• **Records supplied**
┌────────
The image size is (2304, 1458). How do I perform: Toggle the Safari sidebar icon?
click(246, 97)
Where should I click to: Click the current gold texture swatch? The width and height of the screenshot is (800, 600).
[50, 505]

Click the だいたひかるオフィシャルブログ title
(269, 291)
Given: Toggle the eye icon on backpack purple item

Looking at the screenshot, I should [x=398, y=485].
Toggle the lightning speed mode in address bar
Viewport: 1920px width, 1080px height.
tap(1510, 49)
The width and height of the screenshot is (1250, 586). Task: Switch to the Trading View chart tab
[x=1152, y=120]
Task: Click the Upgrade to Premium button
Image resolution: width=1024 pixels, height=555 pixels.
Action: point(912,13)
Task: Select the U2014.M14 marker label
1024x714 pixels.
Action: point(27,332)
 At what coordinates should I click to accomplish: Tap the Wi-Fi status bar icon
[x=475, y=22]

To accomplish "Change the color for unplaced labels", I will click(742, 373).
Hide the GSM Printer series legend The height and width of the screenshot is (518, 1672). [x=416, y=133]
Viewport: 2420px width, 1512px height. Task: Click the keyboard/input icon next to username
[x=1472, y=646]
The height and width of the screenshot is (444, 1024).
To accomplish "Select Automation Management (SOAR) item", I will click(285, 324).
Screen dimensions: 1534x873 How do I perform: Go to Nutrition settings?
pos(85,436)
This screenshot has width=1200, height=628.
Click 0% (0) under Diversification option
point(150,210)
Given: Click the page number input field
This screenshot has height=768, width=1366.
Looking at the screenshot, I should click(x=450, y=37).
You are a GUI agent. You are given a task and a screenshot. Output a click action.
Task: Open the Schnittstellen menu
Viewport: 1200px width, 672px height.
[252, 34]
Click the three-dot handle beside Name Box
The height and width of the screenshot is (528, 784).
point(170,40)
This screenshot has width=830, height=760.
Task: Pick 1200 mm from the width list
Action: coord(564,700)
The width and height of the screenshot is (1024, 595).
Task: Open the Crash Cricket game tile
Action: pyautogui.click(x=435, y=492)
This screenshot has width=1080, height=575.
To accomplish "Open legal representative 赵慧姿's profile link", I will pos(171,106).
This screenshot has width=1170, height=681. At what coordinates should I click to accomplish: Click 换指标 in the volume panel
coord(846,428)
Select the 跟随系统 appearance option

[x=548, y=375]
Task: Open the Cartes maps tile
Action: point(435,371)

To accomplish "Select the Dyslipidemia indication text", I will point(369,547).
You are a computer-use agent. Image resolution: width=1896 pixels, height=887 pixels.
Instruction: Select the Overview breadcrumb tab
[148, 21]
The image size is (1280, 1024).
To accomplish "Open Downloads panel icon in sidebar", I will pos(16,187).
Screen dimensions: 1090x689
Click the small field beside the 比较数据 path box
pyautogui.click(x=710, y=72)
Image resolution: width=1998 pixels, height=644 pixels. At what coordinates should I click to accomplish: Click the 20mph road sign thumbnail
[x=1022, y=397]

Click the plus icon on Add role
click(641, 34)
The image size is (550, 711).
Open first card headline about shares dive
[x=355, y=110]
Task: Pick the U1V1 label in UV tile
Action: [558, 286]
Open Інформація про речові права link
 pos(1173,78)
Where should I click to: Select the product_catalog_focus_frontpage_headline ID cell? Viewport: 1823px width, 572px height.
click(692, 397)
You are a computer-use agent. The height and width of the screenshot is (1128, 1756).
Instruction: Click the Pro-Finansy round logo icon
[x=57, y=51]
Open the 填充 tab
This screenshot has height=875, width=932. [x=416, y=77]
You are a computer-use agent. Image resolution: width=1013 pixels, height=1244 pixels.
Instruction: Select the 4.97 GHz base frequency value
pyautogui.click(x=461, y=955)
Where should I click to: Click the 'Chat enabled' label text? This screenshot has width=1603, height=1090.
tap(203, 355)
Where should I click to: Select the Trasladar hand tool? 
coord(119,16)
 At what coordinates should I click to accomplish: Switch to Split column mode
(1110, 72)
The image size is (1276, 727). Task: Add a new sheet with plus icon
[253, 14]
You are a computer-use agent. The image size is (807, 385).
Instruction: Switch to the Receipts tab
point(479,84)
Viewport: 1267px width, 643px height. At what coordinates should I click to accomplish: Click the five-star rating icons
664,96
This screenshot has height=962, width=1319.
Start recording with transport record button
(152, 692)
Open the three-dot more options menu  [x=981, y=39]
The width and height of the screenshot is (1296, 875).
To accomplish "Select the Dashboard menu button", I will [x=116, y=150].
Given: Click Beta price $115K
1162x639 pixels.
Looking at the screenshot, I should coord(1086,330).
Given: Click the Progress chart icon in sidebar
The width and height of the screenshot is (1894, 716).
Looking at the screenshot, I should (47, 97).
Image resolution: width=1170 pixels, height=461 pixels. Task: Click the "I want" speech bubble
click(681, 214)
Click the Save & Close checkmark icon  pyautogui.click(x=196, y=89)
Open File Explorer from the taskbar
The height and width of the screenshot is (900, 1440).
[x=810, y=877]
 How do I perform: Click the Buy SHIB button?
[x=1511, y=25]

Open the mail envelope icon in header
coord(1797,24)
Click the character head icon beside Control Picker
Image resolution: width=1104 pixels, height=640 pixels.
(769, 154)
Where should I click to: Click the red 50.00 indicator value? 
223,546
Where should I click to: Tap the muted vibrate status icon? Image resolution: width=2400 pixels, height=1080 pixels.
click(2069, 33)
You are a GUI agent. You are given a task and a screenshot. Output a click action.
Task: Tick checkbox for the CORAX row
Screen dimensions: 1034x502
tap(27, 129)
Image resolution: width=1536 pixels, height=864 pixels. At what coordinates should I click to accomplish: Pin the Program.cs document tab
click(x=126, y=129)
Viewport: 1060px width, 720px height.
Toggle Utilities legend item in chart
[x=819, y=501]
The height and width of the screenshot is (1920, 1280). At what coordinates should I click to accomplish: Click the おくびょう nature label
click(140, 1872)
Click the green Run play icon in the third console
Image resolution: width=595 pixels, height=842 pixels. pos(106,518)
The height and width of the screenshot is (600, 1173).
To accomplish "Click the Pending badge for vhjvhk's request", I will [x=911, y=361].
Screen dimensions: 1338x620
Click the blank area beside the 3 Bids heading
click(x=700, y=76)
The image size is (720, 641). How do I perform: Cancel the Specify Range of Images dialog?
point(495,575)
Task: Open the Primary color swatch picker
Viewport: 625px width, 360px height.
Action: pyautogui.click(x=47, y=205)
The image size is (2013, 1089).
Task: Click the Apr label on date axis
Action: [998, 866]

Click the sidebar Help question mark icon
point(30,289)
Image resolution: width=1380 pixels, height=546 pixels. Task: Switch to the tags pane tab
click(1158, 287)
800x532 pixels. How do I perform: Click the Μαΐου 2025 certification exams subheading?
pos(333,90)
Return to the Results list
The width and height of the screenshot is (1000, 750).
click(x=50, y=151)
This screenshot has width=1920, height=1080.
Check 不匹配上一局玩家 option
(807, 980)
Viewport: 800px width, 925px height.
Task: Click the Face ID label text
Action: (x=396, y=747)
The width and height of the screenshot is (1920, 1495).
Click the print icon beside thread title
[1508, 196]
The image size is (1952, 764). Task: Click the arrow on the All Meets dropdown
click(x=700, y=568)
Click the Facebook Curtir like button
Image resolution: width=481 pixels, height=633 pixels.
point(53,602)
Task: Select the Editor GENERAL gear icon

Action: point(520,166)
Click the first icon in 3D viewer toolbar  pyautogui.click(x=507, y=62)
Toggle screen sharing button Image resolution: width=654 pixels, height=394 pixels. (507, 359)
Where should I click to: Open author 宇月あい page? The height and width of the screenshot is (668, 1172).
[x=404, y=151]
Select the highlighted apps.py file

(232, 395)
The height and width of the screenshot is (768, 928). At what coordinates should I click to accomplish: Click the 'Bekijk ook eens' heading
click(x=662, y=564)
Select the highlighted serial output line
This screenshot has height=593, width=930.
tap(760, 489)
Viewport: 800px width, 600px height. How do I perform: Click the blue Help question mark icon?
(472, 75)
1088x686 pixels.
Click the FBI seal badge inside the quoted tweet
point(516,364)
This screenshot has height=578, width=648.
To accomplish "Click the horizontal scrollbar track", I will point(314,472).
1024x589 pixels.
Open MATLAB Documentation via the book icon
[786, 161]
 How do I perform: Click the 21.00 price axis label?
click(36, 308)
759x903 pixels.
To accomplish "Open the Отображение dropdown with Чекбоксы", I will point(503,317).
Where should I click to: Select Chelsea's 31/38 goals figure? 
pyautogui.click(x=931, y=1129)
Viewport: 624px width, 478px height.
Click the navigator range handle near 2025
└────────
• **Exercise description**
Copy the rows above, everything from the line containing "You are a computer-use agent. Image resolution: width=1896" down to the line containing "pyautogui.click(x=710, y=72)", both included.

• **Result of this exercise**
You are a computer-use agent. Image resolution: width=1896 pixels, height=887 pixels.
Instruction: Select the Overview breadcrumb tab
[148, 21]
The image size is (1280, 1024).
To accomplish "Open Downloads panel icon in sidebar", I will pos(16,187).
Screen dimensions: 1090x689
Click the small field beside the 比较数据 path box
pyautogui.click(x=710, y=72)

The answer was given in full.